How does “Kill Bill” hold up? Well, it was never my favorite of QT’s films. As two volumes, released six months apart in late-2003 and early-2004, the original releases had a sense of incompleteness to them, despite being so overstuffed. Put back together, the experience now feels dreadfully overlong. It clocks in at over four hours. It’s nine minutes shorter than “Lawrence of Arabia” if that gives you some idea of how gargantuan* this thing is.

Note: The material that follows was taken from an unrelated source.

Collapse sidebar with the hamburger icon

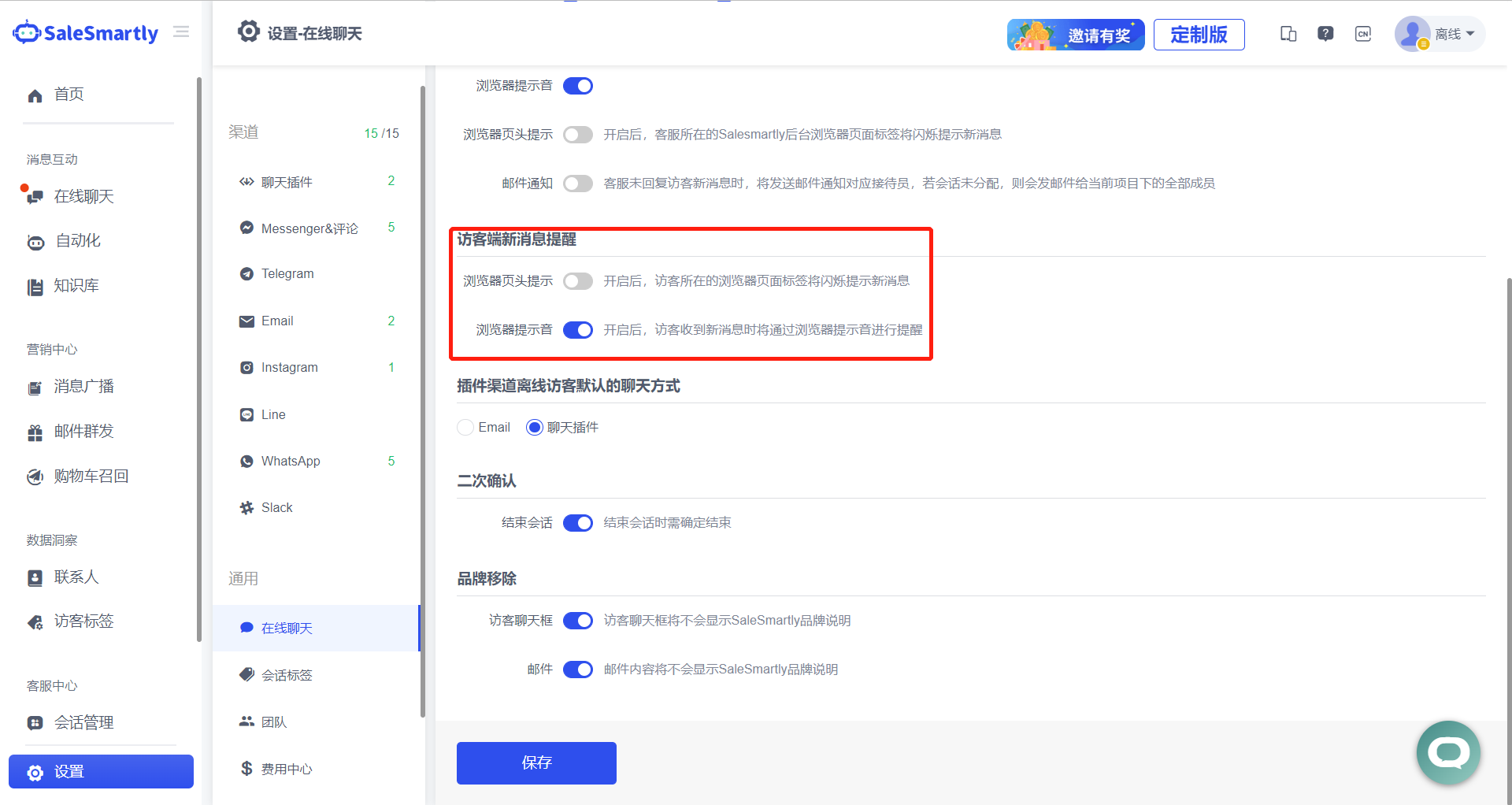(x=181, y=32)
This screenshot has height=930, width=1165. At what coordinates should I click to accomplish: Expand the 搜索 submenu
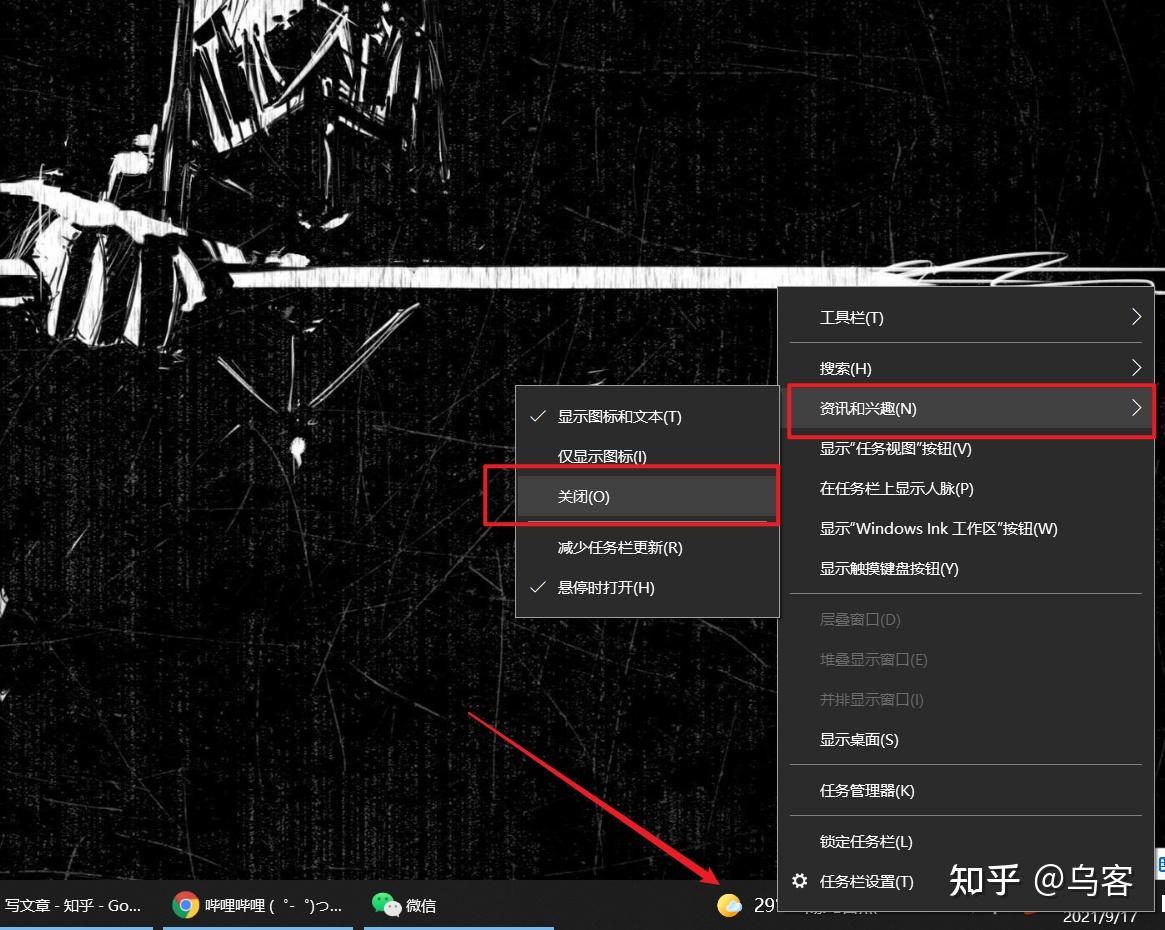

Worse, the movie doesn’t begin with my favorite title card in history: “‘Revenge is a dish best served cold.’ -Old Klingon Proverb.” How could they leave that out? I was also expecting this cut to have the street fight between Bill (David Carradine) and Michael Jai White. Carradine talks about it in his book, “The Kill Bill Diary,” which I bought from the man himself a few years ago at a comic book convention. Disappointingly, the scene isn’t in either of the two volumes of the film that I saw during their theatrical run, and it ain’t in “The Whole Bloody Affair.” What gives?
“Kill Bill” is a revenge flick about The Bride (aka Black Mamba, aka Beatrix Kiddo), played by Uma Thurman. After being shot in the head during her wedding rehearsal by her mentor and former lover Bill, The Bride awakens from a coma four years later; she was in a delicate condition when she was gunned down and believes her unborn baby to have died along with her would-be husband and their wedding guests. What follows is an exploitation epic like no other, blending dozens of genres and styles, eschewing traditional linear storytelling and ultimately stopping dead before its talky and anti-climactic finale. The film, I’d argue, is simply too much of a good thing.
Tarantino’s gift for excess is what makes him an exciting filmmaker, but there isn’t enough story in “Kill Bill” to justify its running time. As the narrative leapfrogs from one stylistically different chapter to the next, the film feels like it’s starting over rather than building towards a conclusion. Yes, the Anime segment about O-Ren Ishii is an interesting addition, but ultimately becomes exhausting and unnecessary. Why is so much attention devoted to one of Bill’s henchmen? It takes the focus away from The Bride, who ultimately feels underdeveloped despite the film’s considerable length.
One thing that also struck me while watching the film again is that we never see a scene where the Deadly Viper Assassination Squad acts as a cohesive unit. We never get a sense of how the team functioned before The Bride walked away from the life of a contract killer. It’s kind of amazing how that was left out, considering how much attention is paid to other minutiae. I think establishing The Bride’s relationships and/or rivalries with her team members would’ve lent some real gravity to her revenge mission. Instead, each body she stacks up carries with it the dramatic heft of defeating a video game end boss before advancing to the next level.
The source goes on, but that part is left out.